= Enunciado del ejercicio =
Según el fragmento de lectura, ¿qué palabra escribe el Catecismo con mayúscula en lugar de «feliz»?

= Fragmento de lectura =
_____

En efecto, es tan nuclear y acuciante esa vivencia de amor y felicidad, que en la primera línea del número 1 del Catecismo de la Iglesia -y tiene casi tres mil-, se nos habla ya de que Dios es infinitamente feliz y nos llama a cada uno a compartir su felicidad. Para ser precisos: en lugar de “feliz”, el Catecismo escribe, con mayúscula “Bienaventurado”. Literalmente, el comienzo de ese primer número dice así: “Dios infinitamente Perfecto y Bienaventurado (Feliz) en sí mismo, en un designio de pura bondad(amor) ha creado libremente al hombre para que tenga parte en su vida bienaventurada”. Imposible mejor tarjeta de presentación por parte del Creador.
Con todo, pocos puntos después, en su número 27 desvela la raíz y el término de ese anhelo de felicidad: “El deseo de Dios está inscrito en el corazón del hombre, porque ha sido creado por Dios y para Dios; y Dios no deja de atraer al hombre hacia sí, y solo en Dios encontrará el hombre la verdad y la dicha que no cesa de buscar”. En otras palabras: fuera de Dios y de los amores no opuestos al suyo, nadie jamás encontrará la verdadera felicidad; lo expresó espléndidamente san Agustín: “Nos has hecho, Señor, para Ti, y nuestro corazón está inquieto hasta que descanse en ti» (Confesiones, Lib, 1, 1)
En perfecta armonía con lo que acabamos de decir y con las enseñanzas de Jesús, el Catecismo señala: “Las bienaventuranzas responden al deseo natural de felicidad. Este deseo es de origen divino: Dios lo ha puesto en el corazón del hombre a fin de atraerlo hacia Él, el único que lo puede satisfacer” (n. 1718). Y como si fuera un eco del ya mencionado número 1, en el 1719 leemos: “Las bienaventuranzas descubren la meta de la existencia humana, el fin último de los actos humanos: Dios nos llama a su propia bienaventuranza (felicidad). Esta vocación se dirige a cada uno personalmente…”.
Todos y cada uno de los ocho caminos de felicidad propuestos en las bienaventuranzas, tienen como referente “la felicidad”; y al decirnos que son felices “los pobres de espíritu”, “los que lloran”, los misericordiosos”, “los pacíficos”,…, nos está indicando los verdaderos amores que viven esas personas y que ya, desde ahora, les hacen pregustar la felicidad eterna del amor divino en el Cielo.
Sin embargo, en el lenguaje de las bienaventuranzas hay algo que choca y llama la atención porque parece ir contracorriente de nuestros anhelos más íntimos: de nuestros deseos de reír en lugar de llorar; de disponer de medios de fortuna en lugar de ser pobres; de vivir en paz, en lugar de ser perseguidos… Con razón dice también el Catecismo que las bienaventuranzas “son promesas paradójicas” y, efectivamente, esos contrastes piden una aclaración.

_____

= Información mostrada =
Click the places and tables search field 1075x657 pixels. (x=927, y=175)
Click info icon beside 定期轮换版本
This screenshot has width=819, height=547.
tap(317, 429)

_____

= Respuesta al ejercicio =
Bienaventurado